STATED TASK: Switch "highlighted" to "marked" in the lines from the one holding "Task: Click the" through the end of the records, inclusive, and give those lines again with everything else unchanged. Leave the pictures out of your answer.
— start of RECORDS TO USE —
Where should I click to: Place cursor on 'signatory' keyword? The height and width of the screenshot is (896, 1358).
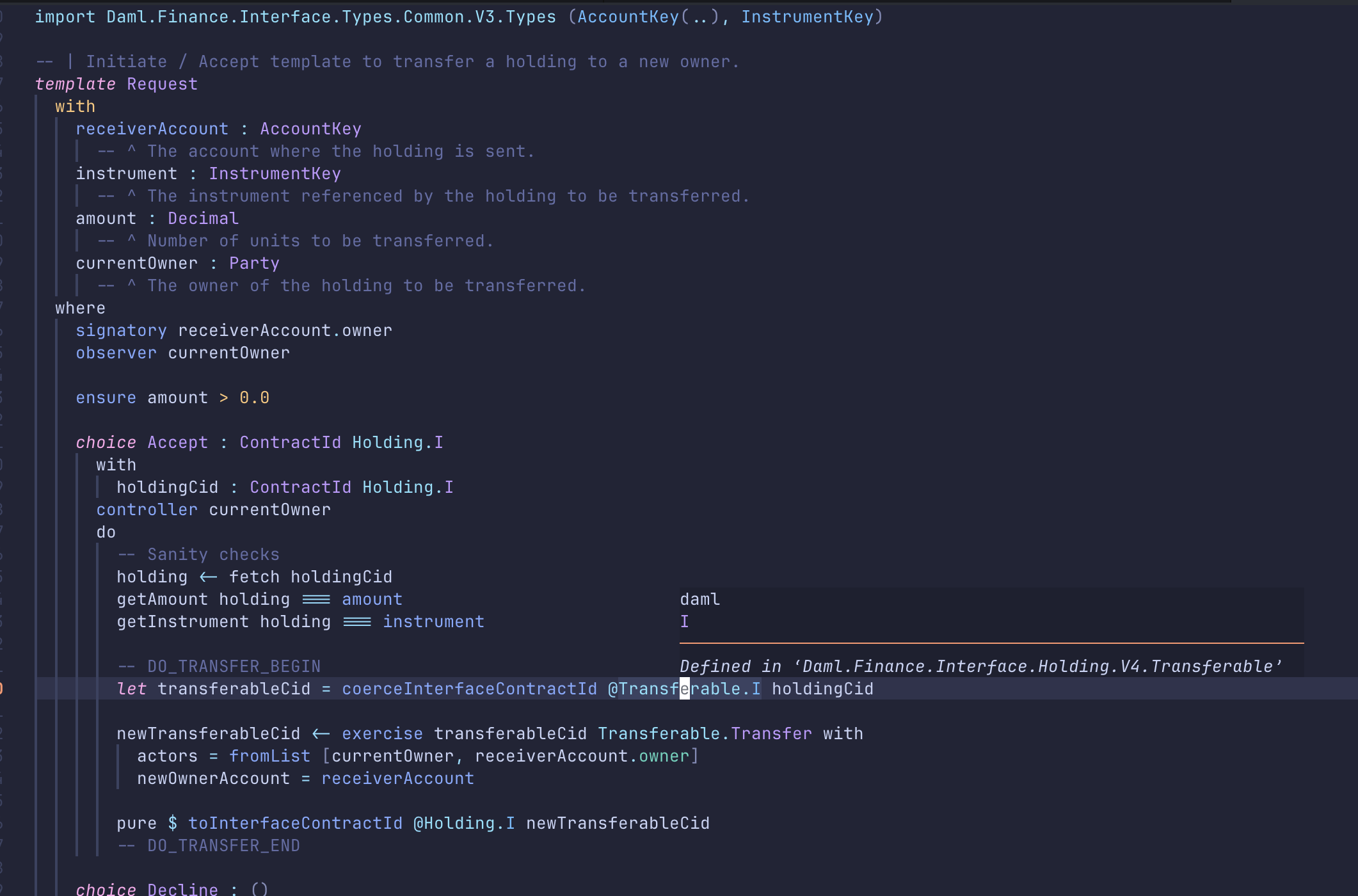pyautogui.click(x=121, y=330)
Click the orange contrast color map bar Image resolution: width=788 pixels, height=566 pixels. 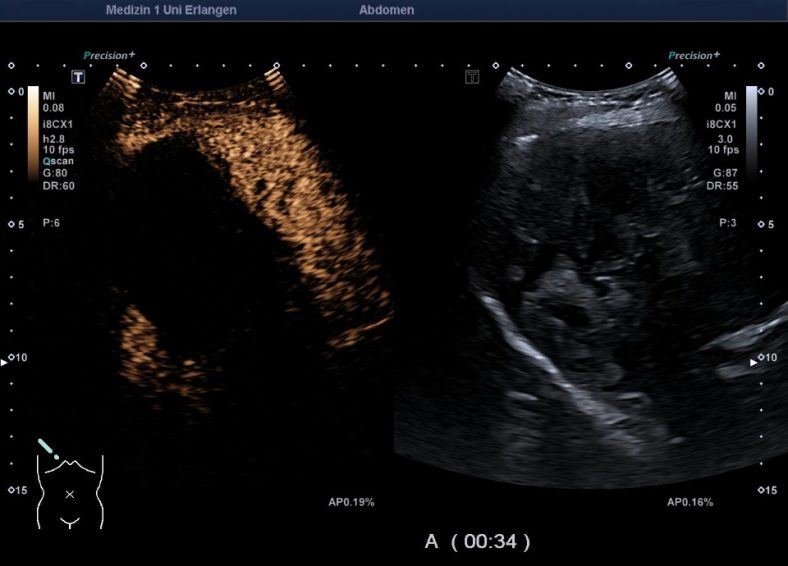coord(33,131)
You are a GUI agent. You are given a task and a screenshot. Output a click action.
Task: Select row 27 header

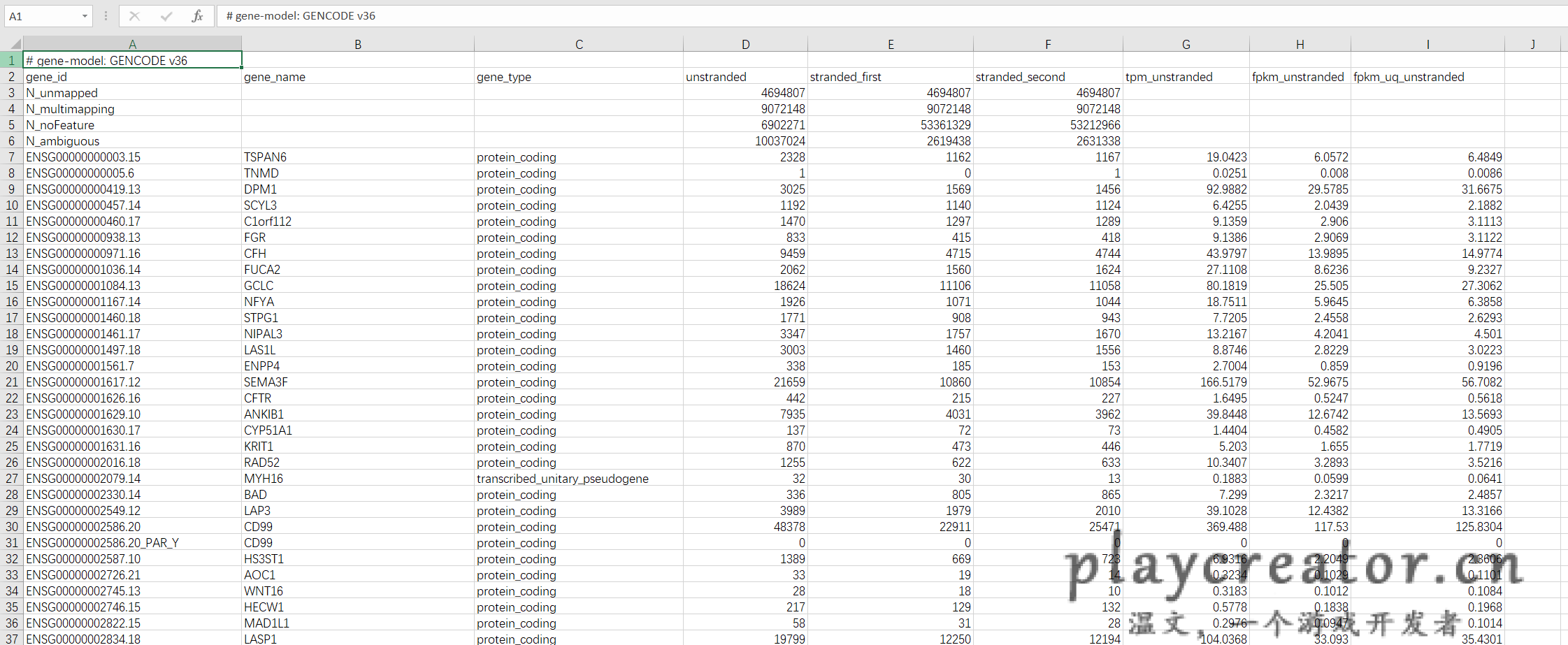pos(12,479)
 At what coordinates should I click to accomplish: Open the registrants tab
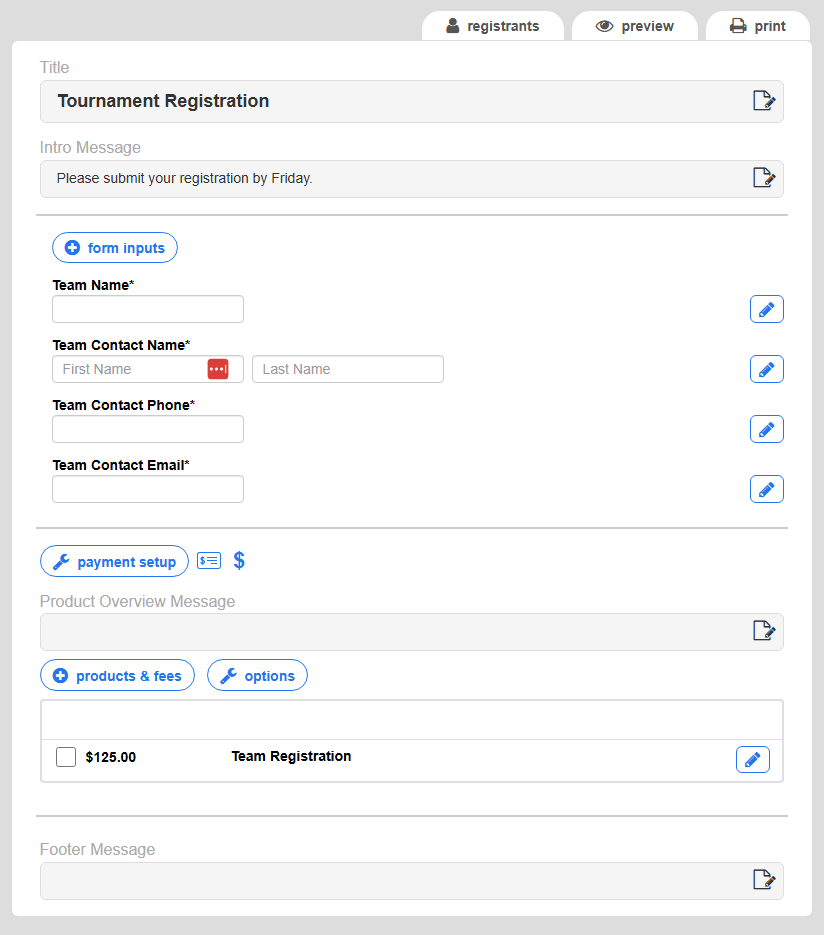[x=492, y=26]
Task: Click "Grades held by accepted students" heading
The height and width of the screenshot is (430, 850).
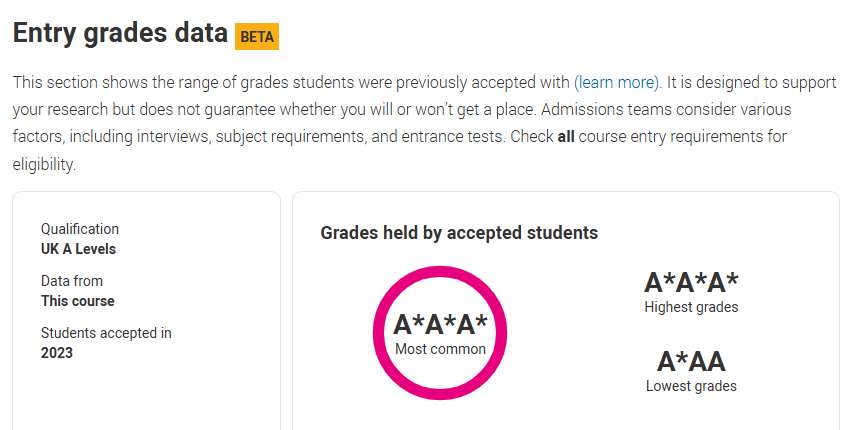Action: coord(459,233)
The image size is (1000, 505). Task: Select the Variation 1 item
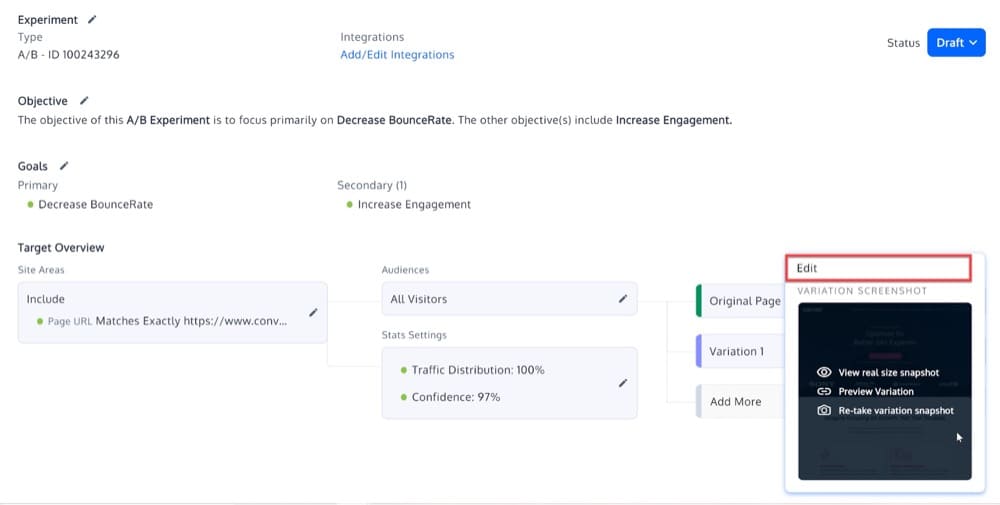pyautogui.click(x=737, y=351)
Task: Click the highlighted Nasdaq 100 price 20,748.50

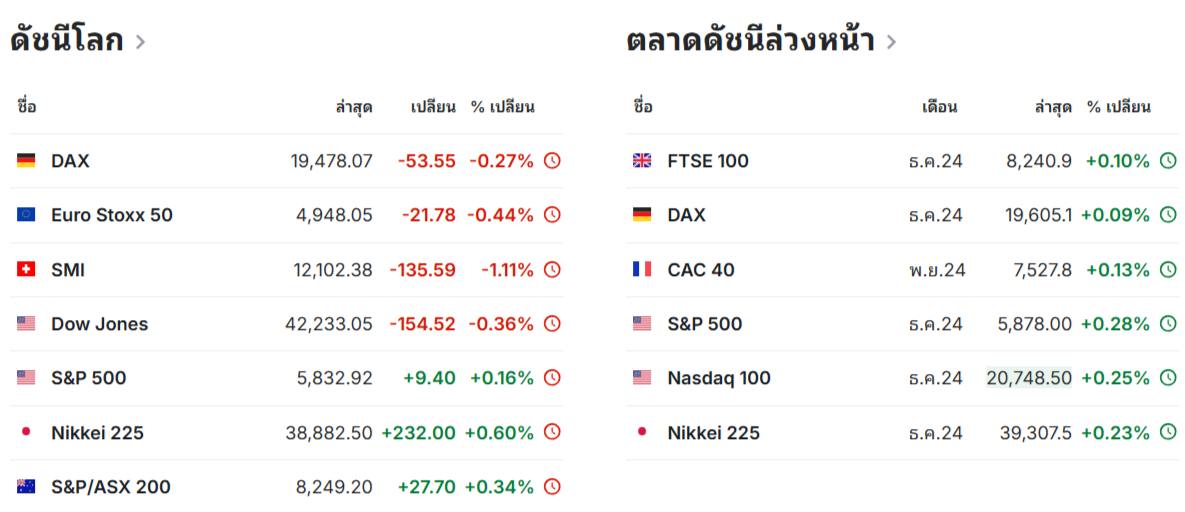Action: click(1029, 378)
— end of RECORDS TO USE —
FULL OUTPUT:
Task: Click the marked Nasdaq 100 price 20,748.50

Action: click(1029, 378)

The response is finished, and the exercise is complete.